= Locanto =

German online classified ads network

Locanto is a worldwide Locanto only network with areas dedicated to jobs, personals, for rent, for sale, services, community, real estate, vehicles, and pets.

== Background ==
The Locanto Classifieds sites are operated by the German startup company Yalwa located in Wiesbaden, Germany. Locanto was launched in July 2006 with a local classifieds site for New York City. One month later, on August 21, 2006, the service was extended to the U.S. cities of Boston, Chicago, Los Angeles and San Francisco. As of 2007, every major U.S. city has its own accessible site for the Locanto classifieds service.
Locanto was created by the German start-up company, Yalwa. Klaus P. Gapp, CEO and founder of Yalwa, previously founded and operated OpusForum.org, a local classifieds site for the German speaking market. OpusForum.org was bought by eBay in 2005 and merged with its classifieds site Kijiji one year later.

== Safety ==
In regards to internet safety, Locanto has established an independent blog on Safer Trading in which safety tips for online trading are shared with users.

=== Mobile and Apps ===
Since February 2010, the Locanto classifieds sites have also been available in mobile version for mobile web users. Browsing and searching classified ads as well as posting a free ad is enabled in the mobile version.
Adsdistrict.in mobile site has been blamed for copying Locanto mobile site.

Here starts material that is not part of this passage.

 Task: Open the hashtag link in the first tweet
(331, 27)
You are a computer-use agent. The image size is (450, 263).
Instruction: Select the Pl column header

In 2012, the Locanto iPhone App was launched and in 2014, the Locanto Android App was made available. In 2015, the Locanto Classifieds 2.0 iPhone app was released.

== Criticism ==
In January 2010, several Indian media channels reported a story about Kannada actress Sanchita Padukone's pictures having been misused in a personals services ad on Locanto India, naming Locanto a "porn site".

While there is a dedicated version of this site for the Indian market over 60% of the traffic of the American version of the site comes from India.